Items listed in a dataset
******************************

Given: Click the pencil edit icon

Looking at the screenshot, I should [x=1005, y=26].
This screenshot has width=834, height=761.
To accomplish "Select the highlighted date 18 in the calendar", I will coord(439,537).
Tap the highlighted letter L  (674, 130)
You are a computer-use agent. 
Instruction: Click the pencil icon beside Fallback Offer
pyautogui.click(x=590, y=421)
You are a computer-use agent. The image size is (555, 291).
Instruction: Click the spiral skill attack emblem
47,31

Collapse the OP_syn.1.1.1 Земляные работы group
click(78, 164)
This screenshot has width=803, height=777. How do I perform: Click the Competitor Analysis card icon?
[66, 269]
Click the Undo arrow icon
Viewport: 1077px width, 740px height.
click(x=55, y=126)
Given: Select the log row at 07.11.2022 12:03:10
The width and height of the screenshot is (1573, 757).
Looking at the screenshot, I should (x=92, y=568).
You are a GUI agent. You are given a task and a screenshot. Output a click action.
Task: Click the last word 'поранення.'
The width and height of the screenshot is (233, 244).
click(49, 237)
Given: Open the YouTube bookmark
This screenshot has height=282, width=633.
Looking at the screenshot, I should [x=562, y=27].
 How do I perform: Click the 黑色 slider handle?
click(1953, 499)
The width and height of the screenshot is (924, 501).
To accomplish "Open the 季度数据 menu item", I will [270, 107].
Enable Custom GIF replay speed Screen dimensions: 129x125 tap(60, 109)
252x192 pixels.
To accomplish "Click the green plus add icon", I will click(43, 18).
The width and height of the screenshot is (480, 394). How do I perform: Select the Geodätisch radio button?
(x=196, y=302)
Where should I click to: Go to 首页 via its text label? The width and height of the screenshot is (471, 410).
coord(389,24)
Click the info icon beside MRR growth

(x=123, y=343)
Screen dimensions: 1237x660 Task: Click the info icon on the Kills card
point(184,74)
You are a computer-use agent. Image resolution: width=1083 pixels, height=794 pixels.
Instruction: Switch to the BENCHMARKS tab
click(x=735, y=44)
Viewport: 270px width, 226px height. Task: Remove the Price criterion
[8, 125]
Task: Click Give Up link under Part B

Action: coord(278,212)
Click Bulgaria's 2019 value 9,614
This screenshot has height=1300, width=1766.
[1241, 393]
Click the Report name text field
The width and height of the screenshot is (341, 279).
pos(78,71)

******************************

HOW TO COMPLETE THIS TASK:
Report back every line of the entries in which "accomplish" occurs.

ANSWER TO THIS PROBLEM:
To accomplish "Select the highlighted date 18 in the calendar", I will coord(439,537).
To accomplish "Open the 季度数据 menu item", I will [270, 107].
To accomplish "Click the green plus add icon", I will click(43, 18).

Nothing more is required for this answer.